One of the workout routines currently hot at this moment is what is referred to as the “Ryan Reynolds Workout.” This quite obviously is in reference to Canadian actor Ryan Reynolds, who most recently starred in the Green Lantern movie and in 2010 was voted Sexiest Man Alive. That coupled with the fact that he has an absolutely killer physique is certainly reason for many people to want to find out more about and mimic his workout routine.
So, what exactly is the Ryan Reynolds Workout you ask? Well, for starters there is no actual official Ryan Reynolds Workout that, for example, has his official stamp of approval or name on it. With that said, to get the closest thing you can to a Ryan Reynolds Workout would be to go to your favorite search engine and type in the phrase “Ryan Reynolds Workout” in quotation marks. For a search in quotes Google would probably return the best results.
One site for example claims to have the routines he used for his roles in Blade Trinity, X-Men Origins: Wolverine and The Green Lantern. For the most part the routine was as follows, and this is from his personal trainer Bobby Strom:
Tuesday and Saturday: Shoulders
Wednesday: Chest
Thursday: Back
Sunday: Rest
The routines would start out with sit-ups. And the sets would be with heavy weights in the 8 to 12 rep range and duration of 2 to 3 hours. Wow! But it sure seems to have paid off, wouldn’t you say?
He is also said to have a killer lower abs workout which consists of doing leg raises from a prone position on the floor with a 15kg dumbbell for – get this - 5 sets of 10 or more reps. Ryan would also throw in some cardio when he was ready to cut down on his body fat.
And as we all know, your diet and nutrition is equally as important as the workout itself when it comes to your physical development and well-being. His regimen for the most part was as follows:
7 small meals spread throughout the day packed with protein and good carbohydrates.

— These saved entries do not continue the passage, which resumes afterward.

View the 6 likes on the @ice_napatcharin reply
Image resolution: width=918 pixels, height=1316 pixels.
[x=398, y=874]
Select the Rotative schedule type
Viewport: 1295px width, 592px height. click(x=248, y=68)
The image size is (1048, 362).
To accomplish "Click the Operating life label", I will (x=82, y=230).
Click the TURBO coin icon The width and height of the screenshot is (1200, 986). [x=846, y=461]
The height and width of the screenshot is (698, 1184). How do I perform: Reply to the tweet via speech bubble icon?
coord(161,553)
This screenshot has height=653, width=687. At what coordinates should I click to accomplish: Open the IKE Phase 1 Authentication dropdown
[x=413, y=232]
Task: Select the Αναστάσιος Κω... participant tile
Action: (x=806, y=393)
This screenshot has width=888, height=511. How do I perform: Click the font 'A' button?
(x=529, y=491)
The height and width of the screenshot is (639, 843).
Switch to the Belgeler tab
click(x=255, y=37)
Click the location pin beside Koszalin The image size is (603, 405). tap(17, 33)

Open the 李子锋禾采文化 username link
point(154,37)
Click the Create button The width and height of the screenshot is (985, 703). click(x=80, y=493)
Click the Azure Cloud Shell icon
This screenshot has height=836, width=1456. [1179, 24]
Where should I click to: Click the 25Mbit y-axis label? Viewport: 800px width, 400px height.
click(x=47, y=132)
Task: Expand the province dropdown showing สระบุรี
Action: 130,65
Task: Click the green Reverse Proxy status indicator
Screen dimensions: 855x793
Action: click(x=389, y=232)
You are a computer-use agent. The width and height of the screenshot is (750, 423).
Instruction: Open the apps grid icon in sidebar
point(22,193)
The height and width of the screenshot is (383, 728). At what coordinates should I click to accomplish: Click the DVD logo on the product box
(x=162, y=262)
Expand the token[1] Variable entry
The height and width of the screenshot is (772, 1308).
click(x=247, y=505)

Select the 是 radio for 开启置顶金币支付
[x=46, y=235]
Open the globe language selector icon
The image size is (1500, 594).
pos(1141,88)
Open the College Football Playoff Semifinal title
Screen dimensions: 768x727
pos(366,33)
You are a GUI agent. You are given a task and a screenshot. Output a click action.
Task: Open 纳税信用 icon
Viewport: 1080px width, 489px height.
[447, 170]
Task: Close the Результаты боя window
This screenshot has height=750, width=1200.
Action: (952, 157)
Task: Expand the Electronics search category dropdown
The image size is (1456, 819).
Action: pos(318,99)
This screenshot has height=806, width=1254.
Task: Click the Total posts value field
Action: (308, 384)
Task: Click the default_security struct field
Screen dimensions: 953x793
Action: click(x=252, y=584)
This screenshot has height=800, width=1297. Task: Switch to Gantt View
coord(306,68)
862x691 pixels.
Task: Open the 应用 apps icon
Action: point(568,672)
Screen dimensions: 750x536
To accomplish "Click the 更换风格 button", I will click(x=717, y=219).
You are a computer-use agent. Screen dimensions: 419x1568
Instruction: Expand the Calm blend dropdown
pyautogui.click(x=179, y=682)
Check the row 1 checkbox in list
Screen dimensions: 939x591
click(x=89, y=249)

Ate every 2-3 hours to burn fat faster and avoid what is known as “starvation mode.”
And drank plenty of water to stay adequately hydrated.
His supplement intake consisted largely of a multivitamin, whey protein, l-glutamine, conjugated linoleic acid, better known as CLA, and creatine.
This is but one of various Ryan Reynolds Workout routines/methods that you will find with an online search. But seeing as to how it came from his personal trainer, I would venture it is pretty safe to say that this is as close to “official” as you can get. However, do search and read various articles and put together your own Ryan Reynolds workout routine. Hey, you’ve seen what it did for him.